• **WRITTEN EXERCISE**
Replace each occurrence of "Instruction" with "Directive" throughout the data below, leaving everything else unchanged.

***** PROVIDED INFORMATION *****

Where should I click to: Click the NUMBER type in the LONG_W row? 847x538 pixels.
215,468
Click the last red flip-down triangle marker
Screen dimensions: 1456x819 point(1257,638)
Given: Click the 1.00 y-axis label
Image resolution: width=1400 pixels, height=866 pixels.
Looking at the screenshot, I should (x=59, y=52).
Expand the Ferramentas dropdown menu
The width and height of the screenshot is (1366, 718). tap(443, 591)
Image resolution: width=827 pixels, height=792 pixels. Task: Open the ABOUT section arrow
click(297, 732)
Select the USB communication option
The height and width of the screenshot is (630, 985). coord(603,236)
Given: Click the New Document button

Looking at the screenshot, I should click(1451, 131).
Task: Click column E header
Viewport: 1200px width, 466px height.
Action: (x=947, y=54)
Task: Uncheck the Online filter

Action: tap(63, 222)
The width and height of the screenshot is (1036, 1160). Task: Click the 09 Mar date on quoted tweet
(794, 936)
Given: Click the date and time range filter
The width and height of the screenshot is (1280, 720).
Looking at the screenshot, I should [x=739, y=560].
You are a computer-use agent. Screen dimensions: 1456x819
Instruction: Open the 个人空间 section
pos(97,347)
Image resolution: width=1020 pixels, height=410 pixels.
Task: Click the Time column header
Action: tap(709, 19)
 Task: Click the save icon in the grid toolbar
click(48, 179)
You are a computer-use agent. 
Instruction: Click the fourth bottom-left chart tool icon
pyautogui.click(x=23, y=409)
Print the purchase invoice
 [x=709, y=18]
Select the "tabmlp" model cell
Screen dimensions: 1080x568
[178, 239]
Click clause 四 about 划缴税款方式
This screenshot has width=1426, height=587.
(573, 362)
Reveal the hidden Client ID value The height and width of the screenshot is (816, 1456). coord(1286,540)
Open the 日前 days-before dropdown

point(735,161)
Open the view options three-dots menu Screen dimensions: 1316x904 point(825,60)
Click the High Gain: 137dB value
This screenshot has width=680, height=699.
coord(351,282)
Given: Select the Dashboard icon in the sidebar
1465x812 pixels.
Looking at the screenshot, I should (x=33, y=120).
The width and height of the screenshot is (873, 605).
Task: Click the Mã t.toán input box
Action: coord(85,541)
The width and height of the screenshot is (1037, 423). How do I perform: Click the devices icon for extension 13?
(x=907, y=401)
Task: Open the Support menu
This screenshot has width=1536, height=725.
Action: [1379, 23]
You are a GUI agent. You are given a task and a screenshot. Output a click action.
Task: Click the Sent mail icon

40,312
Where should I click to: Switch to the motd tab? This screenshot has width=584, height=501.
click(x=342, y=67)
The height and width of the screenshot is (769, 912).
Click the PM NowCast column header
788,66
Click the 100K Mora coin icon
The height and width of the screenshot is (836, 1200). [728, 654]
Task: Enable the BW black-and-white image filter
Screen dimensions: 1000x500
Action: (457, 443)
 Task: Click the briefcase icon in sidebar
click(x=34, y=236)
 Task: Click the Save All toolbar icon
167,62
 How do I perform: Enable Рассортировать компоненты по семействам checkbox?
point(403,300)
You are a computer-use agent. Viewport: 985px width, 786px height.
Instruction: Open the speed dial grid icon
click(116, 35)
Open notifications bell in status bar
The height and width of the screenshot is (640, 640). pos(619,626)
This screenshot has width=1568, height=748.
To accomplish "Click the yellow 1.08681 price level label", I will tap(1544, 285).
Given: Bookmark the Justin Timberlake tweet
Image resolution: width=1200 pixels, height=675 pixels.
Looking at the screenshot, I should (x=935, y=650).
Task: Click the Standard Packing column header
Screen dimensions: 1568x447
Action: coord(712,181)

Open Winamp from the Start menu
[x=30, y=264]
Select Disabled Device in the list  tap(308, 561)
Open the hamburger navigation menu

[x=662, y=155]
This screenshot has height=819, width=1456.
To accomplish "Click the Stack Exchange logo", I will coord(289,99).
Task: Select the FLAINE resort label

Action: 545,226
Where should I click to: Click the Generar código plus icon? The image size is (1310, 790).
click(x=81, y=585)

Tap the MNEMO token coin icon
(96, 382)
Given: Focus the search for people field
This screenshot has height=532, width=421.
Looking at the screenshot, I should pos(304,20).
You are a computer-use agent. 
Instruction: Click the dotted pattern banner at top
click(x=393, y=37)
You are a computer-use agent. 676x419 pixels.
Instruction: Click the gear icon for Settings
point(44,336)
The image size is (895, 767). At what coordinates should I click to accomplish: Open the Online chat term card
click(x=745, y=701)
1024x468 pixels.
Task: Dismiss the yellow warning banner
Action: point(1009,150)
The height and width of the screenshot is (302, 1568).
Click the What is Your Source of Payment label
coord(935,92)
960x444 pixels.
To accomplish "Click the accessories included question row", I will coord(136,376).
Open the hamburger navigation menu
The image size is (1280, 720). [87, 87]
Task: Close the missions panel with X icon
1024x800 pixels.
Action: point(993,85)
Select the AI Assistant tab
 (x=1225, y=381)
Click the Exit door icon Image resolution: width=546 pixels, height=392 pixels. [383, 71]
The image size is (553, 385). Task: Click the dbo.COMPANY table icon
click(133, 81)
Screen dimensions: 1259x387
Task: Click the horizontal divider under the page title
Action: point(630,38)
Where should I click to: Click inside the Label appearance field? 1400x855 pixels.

*****

• **SOLUTION TO THIS PROBLEM**
Where should I click to: Click the NUMBER type in the LONG_W row? 847x538 pixels.
215,468
Click the last red flip-down triangle marker
Screen dimensions: 1456x819 point(1257,638)
Given: Click the 1.00 y-axis label
Image resolution: width=1400 pixels, height=866 pixels.
Looking at the screenshot, I should (x=59, y=52).
Expand the Ferramentas dropdown menu
The width and height of the screenshot is (1366, 718). tap(443, 591)
Image resolution: width=827 pixels, height=792 pixels. Task: Open the ABOUT section arrow
click(297, 732)
Select the USB communication option
The height and width of the screenshot is (630, 985). coord(603,236)
Given: Click the New Document button

Looking at the screenshot, I should click(1451, 131).
Task: Click column E header
Viewport: 1200px width, 466px height.
Action: (x=947, y=54)
Task: Uncheck the Online filter

Action: tap(63, 222)
The width and height of the screenshot is (1036, 1160). Task: Click the 09 Mar date on quoted tweet
(794, 936)
Given: Click the date and time range filter
The width and height of the screenshot is (1280, 720).
Looking at the screenshot, I should [x=739, y=560].
You are a computer-use agent. Screen dimensions: 1456x819
Directive: Open the 个人空间 section
pos(97,347)
Image resolution: width=1020 pixels, height=410 pixels.
Task: Click the Time column header
Action: tap(709, 19)
 Task: Click the save icon in the grid toolbar
click(48, 179)
You are a computer-use agent. 
Directive: Click the fourth bottom-left chart tool icon
pyautogui.click(x=23, y=409)
Print the purchase invoice
 [x=709, y=18]
Select the "tabmlp" model cell
Screen dimensions: 1080x568
[178, 239]
Click clause 四 about 划缴税款方式
This screenshot has width=1426, height=587.
(573, 362)
Reveal the hidden Client ID value The height and width of the screenshot is (816, 1456). coord(1286,540)
Open the 日前 days-before dropdown

point(735,161)
Open the view options three-dots menu Screen dimensions: 1316x904 point(825,60)
Click the High Gain: 137dB value
This screenshot has width=680, height=699.
coord(351,282)
Given: Select the Dashboard icon in the sidebar
1465x812 pixels.
Looking at the screenshot, I should (x=33, y=120).
The width and height of the screenshot is (873, 605).
Task: Click the Mã t.toán input box
Action: coord(85,541)
The width and height of the screenshot is (1037, 423). How do I perform: Click the devices icon for extension 13?
(x=907, y=401)
Task: Open the Support menu
This screenshot has width=1536, height=725.
Action: [1379, 23]
You are a GUI agent. You are given a task and a screenshot. Output a click action.
Task: Click the Sent mail icon

40,312
Where should I click to: Switch to the motd tab? This screenshot has width=584, height=501.
click(x=342, y=67)
The height and width of the screenshot is (769, 912).
Click the PM NowCast column header
788,66
Click the 100K Mora coin icon
The height and width of the screenshot is (836, 1200). [728, 654]
Task: Enable the BW black-and-white image filter
Screen dimensions: 1000x500
Action: (457, 443)
 Task: Click the briefcase icon in sidebar
click(x=34, y=236)
 Task: Click the Save All toolbar icon
167,62
 How do I perform: Enable Рассортировать компоненты по семействам checkbox?
point(403,300)
You are a computer-use agent. Viewport: 985px width, 786px height.
Directive: Open the speed dial grid icon
click(116, 35)
Open notifications bell in status bar
The height and width of the screenshot is (640, 640). pos(619,626)
This screenshot has width=1568, height=748.
To accomplish "Click the yellow 1.08681 price level label", I will tap(1544, 285).
Given: Bookmark the Justin Timberlake tweet
Image resolution: width=1200 pixels, height=675 pixels.
Looking at the screenshot, I should (x=935, y=650).
Task: Click the Standard Packing column header
Screen dimensions: 1568x447
Action: coord(712,181)

Open Winamp from the Start menu
[x=30, y=264]
Select Disabled Device in the list  tap(308, 561)
Open the hamburger navigation menu

[x=662, y=155]
This screenshot has height=819, width=1456.
To accomplish "Click the Stack Exchange logo", I will coord(289,99).
Task: Select the FLAINE resort label

Action: 545,226
Where should I click to: Click the Generar código plus icon? The image size is (1310, 790).
click(x=81, y=585)

Tap the MNEMO token coin icon
(96, 382)
Given: Focus the search for people field
This screenshot has height=532, width=421.
Looking at the screenshot, I should pos(304,20).
You are a computer-use agent. 
Directive: Click the dotted pattern banner at top
click(x=393, y=37)
You are a computer-use agent. 676x419 pixels.
Directive: Click the gear icon for Settings
point(44,336)
The image size is (895, 767). At what coordinates should I click to accomplish: Open the Online chat term card
click(x=745, y=701)
1024x468 pixels.
Task: Dismiss the yellow warning banner
Action: point(1009,150)
The height and width of the screenshot is (302, 1568).
Click the What is Your Source of Payment label
coord(935,92)
960x444 pixels.
To accomplish "Click the accessories included question row", I will coord(136,376).
Open the hamburger navigation menu
The image size is (1280, 720). [87, 87]
Task: Close the missions panel with X icon
1024x800 pixels.
Action: point(993,85)
Select the AI Assistant tab
 (x=1225, y=381)
Click the Exit door icon Image resolution: width=546 pixels, height=392 pixels. [383, 71]
The image size is (553, 385). Task: Click the dbo.COMPANY table icon
click(133, 81)
Screen dimensions: 1259x387
Task: Click the horizontal divider under the page title
Action: point(630,38)
Where should I click to: Click inside the Label appearance field? 1400x855 pixels.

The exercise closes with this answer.